The banner stops here
When the president told the press yesterday that the sailors had put up that "Mission Accomplished" banner on the USS Lincoln last May, his statement may have been technically accurate.
Within hours after Bush pointed at those boastful sailors, his own spokesman admitted that the White House had, in fact, designed and purchased the gigantic banner. But it was all the sailors' idea (perhaps like those letters "sent" by the soldiers in Kirkuk to their hometown papers, at the behest of their commanding officer). "We took care of the production of it," Scott McClellan told CNN. "We have people to do those things. But the Navy actually put it up." So the Navy is responsible for the presidential photo-op triumphalism, right?

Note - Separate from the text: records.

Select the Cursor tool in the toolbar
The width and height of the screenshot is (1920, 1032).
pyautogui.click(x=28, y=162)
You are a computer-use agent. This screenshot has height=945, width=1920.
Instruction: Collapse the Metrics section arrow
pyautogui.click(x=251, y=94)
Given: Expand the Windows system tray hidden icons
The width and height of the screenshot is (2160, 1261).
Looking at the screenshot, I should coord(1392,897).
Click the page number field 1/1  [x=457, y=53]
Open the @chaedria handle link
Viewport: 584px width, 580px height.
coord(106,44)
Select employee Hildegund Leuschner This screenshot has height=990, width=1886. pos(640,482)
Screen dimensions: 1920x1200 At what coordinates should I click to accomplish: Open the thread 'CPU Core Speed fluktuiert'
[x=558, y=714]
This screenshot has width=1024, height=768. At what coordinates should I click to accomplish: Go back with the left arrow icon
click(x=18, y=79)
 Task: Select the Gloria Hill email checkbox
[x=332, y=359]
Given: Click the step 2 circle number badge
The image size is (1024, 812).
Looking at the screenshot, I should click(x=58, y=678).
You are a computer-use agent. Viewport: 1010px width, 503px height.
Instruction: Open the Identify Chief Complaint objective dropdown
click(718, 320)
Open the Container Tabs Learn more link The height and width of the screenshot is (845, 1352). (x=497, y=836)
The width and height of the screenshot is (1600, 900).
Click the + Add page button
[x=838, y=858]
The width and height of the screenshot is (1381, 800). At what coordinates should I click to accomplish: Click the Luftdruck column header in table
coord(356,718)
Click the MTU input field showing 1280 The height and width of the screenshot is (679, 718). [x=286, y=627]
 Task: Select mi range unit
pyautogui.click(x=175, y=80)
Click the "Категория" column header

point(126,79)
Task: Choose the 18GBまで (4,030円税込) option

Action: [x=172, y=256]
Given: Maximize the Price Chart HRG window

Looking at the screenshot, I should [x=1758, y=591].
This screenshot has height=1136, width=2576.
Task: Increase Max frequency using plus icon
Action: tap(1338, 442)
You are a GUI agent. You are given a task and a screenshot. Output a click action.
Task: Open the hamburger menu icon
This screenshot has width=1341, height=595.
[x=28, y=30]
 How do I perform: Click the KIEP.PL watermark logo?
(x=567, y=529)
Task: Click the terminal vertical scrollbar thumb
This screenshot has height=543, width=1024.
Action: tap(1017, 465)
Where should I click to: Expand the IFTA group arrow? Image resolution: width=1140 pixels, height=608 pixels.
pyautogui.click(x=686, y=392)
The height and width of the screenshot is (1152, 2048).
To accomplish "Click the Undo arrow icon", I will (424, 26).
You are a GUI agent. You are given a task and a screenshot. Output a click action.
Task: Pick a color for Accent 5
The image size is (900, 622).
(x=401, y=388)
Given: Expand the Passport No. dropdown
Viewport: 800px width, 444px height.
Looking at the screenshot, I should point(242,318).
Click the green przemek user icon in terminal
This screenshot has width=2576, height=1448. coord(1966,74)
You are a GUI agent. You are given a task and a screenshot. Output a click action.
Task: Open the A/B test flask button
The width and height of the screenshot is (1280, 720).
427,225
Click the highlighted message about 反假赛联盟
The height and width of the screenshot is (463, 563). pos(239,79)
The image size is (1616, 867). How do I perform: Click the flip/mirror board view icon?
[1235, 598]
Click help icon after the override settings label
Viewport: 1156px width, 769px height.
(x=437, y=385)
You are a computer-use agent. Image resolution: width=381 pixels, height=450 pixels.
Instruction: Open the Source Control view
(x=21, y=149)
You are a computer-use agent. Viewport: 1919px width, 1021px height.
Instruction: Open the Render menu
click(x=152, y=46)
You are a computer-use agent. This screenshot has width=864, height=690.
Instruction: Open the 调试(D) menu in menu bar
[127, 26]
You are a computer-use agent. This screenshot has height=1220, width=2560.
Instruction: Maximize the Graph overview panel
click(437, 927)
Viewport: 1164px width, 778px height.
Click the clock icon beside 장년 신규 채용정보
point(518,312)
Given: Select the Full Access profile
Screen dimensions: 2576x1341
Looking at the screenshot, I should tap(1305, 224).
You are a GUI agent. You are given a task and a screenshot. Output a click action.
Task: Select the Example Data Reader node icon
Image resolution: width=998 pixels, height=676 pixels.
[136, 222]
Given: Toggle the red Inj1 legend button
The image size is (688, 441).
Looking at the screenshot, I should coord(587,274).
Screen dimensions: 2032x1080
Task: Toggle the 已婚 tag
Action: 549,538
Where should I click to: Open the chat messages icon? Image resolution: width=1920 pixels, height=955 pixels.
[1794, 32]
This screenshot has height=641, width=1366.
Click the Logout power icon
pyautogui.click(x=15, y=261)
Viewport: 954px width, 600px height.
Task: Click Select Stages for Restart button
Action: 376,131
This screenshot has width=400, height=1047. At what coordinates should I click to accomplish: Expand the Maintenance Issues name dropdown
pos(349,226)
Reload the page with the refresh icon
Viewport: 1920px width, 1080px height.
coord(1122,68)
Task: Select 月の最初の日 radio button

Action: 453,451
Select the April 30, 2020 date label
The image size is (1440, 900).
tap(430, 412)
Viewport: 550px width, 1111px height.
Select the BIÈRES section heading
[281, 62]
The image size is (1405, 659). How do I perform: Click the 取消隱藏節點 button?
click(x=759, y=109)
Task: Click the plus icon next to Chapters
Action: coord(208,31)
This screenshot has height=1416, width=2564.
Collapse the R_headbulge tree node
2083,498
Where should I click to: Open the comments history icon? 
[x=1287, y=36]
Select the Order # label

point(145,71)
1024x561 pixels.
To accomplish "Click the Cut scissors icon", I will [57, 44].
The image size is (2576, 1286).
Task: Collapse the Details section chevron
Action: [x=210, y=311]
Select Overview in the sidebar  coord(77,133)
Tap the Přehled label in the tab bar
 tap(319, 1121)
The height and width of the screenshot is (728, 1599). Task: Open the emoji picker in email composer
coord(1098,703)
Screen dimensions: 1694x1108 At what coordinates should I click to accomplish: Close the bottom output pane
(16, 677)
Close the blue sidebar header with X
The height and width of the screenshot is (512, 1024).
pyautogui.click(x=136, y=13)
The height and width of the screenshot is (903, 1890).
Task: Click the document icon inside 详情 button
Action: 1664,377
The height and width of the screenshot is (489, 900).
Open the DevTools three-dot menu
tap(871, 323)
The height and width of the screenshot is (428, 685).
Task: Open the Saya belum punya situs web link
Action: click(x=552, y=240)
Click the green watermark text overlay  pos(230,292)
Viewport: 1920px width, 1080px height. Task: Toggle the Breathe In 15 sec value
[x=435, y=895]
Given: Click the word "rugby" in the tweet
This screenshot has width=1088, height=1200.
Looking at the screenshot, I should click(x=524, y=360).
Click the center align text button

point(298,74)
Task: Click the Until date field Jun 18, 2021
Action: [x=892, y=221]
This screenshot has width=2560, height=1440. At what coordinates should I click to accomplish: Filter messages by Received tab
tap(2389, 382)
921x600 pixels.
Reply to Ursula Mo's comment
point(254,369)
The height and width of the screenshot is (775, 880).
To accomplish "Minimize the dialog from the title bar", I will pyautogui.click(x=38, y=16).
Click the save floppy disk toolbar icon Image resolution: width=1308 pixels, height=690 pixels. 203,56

Actually, the White House role was perfectly ordinary. That banner had to have decent graphics, with colors coordinated to the commander in chief's outfit; and then it had to be hung properly for the cameras, and so on. All in all, an important, demanding mission that probably was outside the competence of Navy specialists on an aircraft carrier.
Later, a Pentagon spokesman helpfully confirmed that the Navy requested the banner's controversial wording. "The banner was a Navy idea, the ship's idea," according to Cmdr. Conrad Chun, who called the Associated Press to make sure everyone knew the facts.
Assuming that McClellan and Chun are truthful, the president's remark may not have been quite the "cheap little lie" that I described yesterday. He merely left out a few of the most important facts. Such parsing and spinning used to be derided by the mainstream press as "Clintonian," but then the previous president's fibs tended to be about very important matters (like sex).
A pungent e-mail I received this morning puts the White House version in perspective:
"What if the Navy had wanted to put up a 'Fuck You, Chickenhawk' banner? Are we really supposed to believe that the White House just handled the manufacture of the 'Mission Accomplished' banner but had nothing to do with its editorial content? The buck passing is truly amazing. It's not the White House's fault, it's the CIA's fault. It wasn't our idea, it was the Navy's. And on and on ..."
For additional perspective on the Bush administration's solicitous attitude toward the troops, the Center for American Progress offers a fact sheet (titled "Claims vs. Fact: Treatment of Troops at a Time of War") on its excellent new Web site.